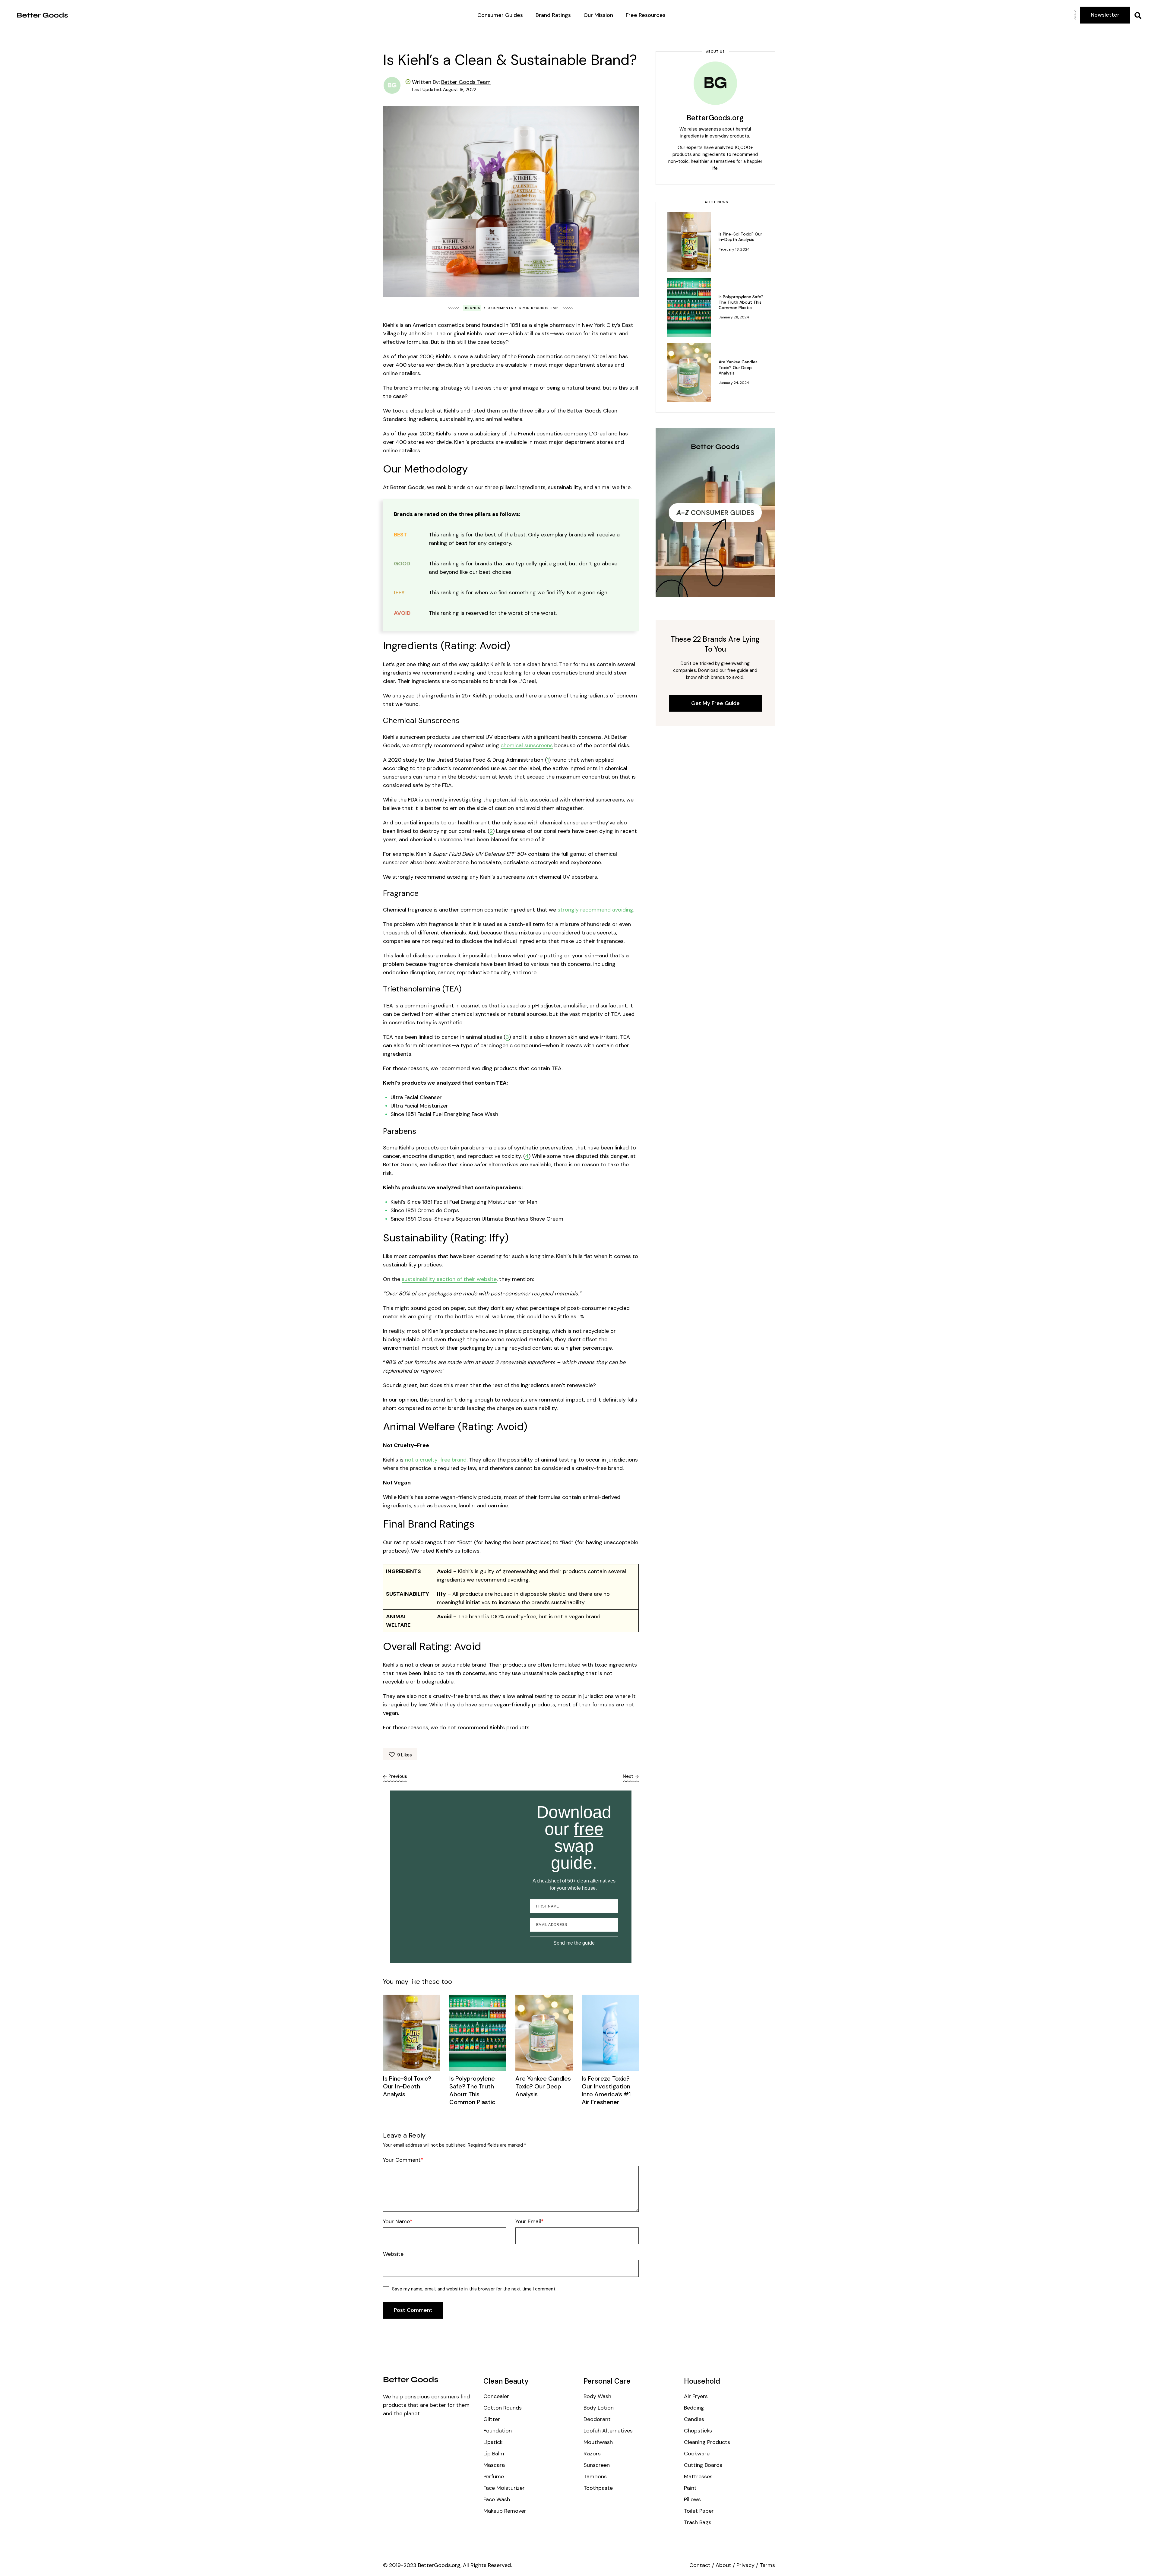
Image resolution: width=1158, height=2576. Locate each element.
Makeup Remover (504, 2510)
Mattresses (698, 2476)
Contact (699, 2565)
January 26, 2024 (734, 317)
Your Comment (402, 2160)
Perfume (493, 2476)
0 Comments (500, 308)
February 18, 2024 (734, 249)
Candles (694, 2419)
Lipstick (493, 2442)
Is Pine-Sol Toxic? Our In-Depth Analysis (407, 2086)
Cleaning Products (707, 2442)
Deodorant (597, 2419)
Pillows (692, 2499)
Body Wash (597, 2396)
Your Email (528, 2221)
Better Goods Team (466, 82)
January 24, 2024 (734, 382)
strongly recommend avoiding (595, 909)
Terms (767, 2565)
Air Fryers (696, 2396)
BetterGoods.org (715, 117)
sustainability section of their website (449, 1279)
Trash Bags (697, 2522)
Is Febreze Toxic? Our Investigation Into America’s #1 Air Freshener (606, 2090)
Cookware (697, 2453)
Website (393, 2254)
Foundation (497, 2430)
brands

> _Aim of the task_
Say again, exactly, only those lines of the records that run from the start through the line with "January 24, 2024 (734, 382)". Pictures are to be skipped.

> _Exercise answer_
Image resolution: width=1158, height=2576. Locate each element.
Makeup Remover (504, 2510)
Mattresses (698, 2476)
Contact (699, 2565)
January 26, 2024 (734, 317)
Your Comment (402, 2160)
Perfume (493, 2476)
0 Comments (500, 308)
February 18, 2024 (734, 249)
Candles (694, 2419)
Lipstick (493, 2442)
Is Pine-Sol Toxic? Our In-Depth Analysis (407, 2086)
Cleaning Products (707, 2442)
Deodorant (597, 2419)
Pillows (692, 2499)
Body Wash (597, 2396)
Your Email (528, 2221)
Better Goods Team (466, 82)
January 24, 2024 (734, 382)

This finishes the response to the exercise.